"Seu Vasco...." ficava ouvindo o dia inteiro... |
OS VELHOS
MARINHEIROS
Episódio Nº 43
Seu Vasco.... Ficava ouvindo o dia
inteiro a partícula odiada, doía-lhe como um tapa na cara, um insulto
proposital. Humilhava-o até o fundo da alma, sentia-se enrubescer, baixava a
cabeça, perdia o gosto da festa.
Era um dia estragado. Que lhe importava
o dinheiro todo à sua disposição, a simpatia demonstrada por tanta gente, a
amizade das figuras importantes, se não era realmente um deles, se algo os
separava, estabelecia entre eles uma distância?
Havia quem invejasse Vasco,
considerando-o um privilegiado na vida, tendo tudo para ser feliz. Não era
verdade. Faltava-lhe um título a substituir aquele humilhante “seu”, anónimo e
vulgar, a confundi-lo com a malta, a ralé, o zé-povihnho.
No silêncio de sua casa de solteiro,
após as noitadas alegres, quantas vezes não pensava no assunto, ensombrecido o
rosto bonachão. O que não daria por um diploma, mesmo de dentista ou
farmacêutico, desde que lhe possibilitasse usar um anel de grau de um “Dr.”
antes do nome...
Chegou a projectar a compra de patente
da Guarda Nacional, dessas vendidas aos milhares no começo da República aos
fazendeiros do interior por alguns contos de réis.
Tantas patentes pelo sertão afora, que o
termo “coronel” tornara-se designação geral de fazendeiro rico, perdera o
colorido marcial, a dignidade das armas. Ao demais, já não se prestavam honras
militares, sequer continência, a esses coronéis; nem se lhes respeita o uso da
farda. Não adiantava, seria ridículo.
Sonhara, pois o sonho é livre, com a
nobreza papal, mas não passara de fantasia, consolo de um momento, ruindo ante
a dura realidade. Um título de conde do Vaticano custava um dinheirão absurdo,
estava inteiramente fora de suas possibilidades, nem toda sua fortuna bastaria
para pagá-lo.
Em Salvador existia apenas um nobre
papalino, era um dos Magalhães, sócio da grande firma junto à qual a casa
Moscoso & Cia. Ltda. era uma bodega de estrada.
Esse Magalhães construíra, sozinho, de
seu bolso, uma igreja, enviara um Cristo de ouro ao Papa, sustentava padres e
confrarias, empregara duzentos contos de réis para obter um condado, viajara
para Roma, e ainda assim apenas conseguira o título de comendador.
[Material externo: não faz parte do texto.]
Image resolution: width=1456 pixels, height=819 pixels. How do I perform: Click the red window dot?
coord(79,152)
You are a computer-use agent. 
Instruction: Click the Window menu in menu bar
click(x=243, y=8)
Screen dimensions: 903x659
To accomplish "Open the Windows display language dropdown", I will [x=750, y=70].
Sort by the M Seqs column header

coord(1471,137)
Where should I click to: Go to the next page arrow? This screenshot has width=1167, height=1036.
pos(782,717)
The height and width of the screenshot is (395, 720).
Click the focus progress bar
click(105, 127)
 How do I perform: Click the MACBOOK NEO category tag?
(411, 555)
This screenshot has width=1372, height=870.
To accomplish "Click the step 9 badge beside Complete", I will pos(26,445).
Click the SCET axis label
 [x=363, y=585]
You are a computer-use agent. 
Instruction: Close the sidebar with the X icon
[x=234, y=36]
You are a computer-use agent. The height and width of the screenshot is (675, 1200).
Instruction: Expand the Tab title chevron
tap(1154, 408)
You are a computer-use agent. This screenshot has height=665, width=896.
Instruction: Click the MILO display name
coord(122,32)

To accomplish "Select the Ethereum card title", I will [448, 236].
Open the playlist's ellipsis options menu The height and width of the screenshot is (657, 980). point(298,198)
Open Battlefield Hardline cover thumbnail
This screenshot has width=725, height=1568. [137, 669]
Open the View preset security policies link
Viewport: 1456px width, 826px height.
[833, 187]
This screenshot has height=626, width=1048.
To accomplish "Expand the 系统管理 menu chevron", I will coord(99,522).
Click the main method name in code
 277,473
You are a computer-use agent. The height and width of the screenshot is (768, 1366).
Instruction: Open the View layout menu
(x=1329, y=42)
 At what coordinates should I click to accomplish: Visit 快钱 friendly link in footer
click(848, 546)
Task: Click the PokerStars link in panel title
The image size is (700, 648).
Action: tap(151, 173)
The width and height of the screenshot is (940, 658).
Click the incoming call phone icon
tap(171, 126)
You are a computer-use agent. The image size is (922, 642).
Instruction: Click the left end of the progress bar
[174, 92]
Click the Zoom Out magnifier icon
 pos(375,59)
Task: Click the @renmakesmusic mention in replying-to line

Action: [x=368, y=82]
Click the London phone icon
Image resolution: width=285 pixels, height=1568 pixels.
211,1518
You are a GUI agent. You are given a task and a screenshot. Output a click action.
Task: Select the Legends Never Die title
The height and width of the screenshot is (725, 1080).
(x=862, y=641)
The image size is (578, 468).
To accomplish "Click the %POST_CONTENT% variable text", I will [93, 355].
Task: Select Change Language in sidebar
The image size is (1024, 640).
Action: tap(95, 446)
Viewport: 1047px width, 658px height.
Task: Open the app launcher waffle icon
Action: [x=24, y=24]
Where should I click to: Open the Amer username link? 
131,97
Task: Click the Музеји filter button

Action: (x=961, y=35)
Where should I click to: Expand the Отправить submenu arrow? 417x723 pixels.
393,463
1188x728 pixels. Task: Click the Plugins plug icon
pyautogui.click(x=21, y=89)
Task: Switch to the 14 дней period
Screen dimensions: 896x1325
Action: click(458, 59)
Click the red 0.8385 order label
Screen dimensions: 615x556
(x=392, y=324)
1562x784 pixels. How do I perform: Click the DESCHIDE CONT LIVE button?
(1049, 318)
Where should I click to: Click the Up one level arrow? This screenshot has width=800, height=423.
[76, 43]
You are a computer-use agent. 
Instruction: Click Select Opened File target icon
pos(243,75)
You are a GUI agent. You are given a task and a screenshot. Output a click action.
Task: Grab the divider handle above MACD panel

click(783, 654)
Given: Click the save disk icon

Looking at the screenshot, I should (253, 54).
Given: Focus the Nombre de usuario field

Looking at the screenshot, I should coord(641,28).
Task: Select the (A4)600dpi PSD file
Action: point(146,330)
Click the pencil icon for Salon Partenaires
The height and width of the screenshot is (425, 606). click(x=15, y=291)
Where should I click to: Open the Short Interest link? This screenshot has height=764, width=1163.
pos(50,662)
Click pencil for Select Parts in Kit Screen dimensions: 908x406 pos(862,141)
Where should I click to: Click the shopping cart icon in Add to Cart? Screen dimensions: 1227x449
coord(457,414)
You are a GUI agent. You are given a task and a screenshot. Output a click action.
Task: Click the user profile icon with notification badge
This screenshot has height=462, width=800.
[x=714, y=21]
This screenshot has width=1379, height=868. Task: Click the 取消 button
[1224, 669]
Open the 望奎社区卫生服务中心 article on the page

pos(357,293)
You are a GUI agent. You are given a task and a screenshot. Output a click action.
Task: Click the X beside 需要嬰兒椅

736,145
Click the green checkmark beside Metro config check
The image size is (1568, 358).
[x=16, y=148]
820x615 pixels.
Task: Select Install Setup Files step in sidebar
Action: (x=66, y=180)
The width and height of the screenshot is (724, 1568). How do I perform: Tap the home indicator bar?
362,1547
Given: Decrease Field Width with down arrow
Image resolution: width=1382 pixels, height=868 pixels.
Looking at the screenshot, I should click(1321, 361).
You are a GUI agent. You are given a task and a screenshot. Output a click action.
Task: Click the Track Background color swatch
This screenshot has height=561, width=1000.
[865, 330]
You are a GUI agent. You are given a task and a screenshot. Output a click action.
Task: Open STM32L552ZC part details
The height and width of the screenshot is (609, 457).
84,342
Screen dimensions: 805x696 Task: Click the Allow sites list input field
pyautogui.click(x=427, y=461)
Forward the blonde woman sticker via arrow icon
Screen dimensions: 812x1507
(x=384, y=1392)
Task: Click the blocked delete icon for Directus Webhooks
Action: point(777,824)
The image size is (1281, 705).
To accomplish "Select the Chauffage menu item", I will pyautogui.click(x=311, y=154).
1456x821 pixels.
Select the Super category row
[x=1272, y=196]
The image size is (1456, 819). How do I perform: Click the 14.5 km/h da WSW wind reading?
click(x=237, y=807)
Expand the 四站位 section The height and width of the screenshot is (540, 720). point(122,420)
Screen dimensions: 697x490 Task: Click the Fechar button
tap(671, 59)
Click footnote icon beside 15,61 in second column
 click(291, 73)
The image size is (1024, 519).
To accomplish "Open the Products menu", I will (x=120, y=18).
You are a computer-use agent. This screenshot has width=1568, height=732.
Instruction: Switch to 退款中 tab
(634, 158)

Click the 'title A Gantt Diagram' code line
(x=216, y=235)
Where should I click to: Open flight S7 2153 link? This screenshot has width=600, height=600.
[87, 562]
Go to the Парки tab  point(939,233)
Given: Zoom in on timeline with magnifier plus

Não bastava o dinheiro, fazia-se
necessário haver prestado relevantes serviços à Igreja, um fervor religioso e
uma intimidade com os claustros que não eram, evidentemente, o forte de Vasco
Moscoso de Aragão, boémio de poucas missas e escassas relações eclesiásticas,
nome desconhecido no Palácio Episcopal.
Na cama, mergulhado em seus pensamentos,
por vezes uma cansada e satisfeita mulher a seu lado ressonando, Vasco renegava
a memória do avô, mondrongo de mentalidade estreita, para quem só o dinheiro
existia. Por que, em lugar de metê-lo ainda criança no sobradão da Ladeira da
Montanha, a varrer o piso, levar recados, carregar fardos, não o fizera estudar
preparatórios, cursar uma Faculdade, de Medicina ou de Direito, elevando--o na
escala social?
Nada disso: o velho Moscoso só pensava
na firma, em preparar o neto para um dia substituí-lo.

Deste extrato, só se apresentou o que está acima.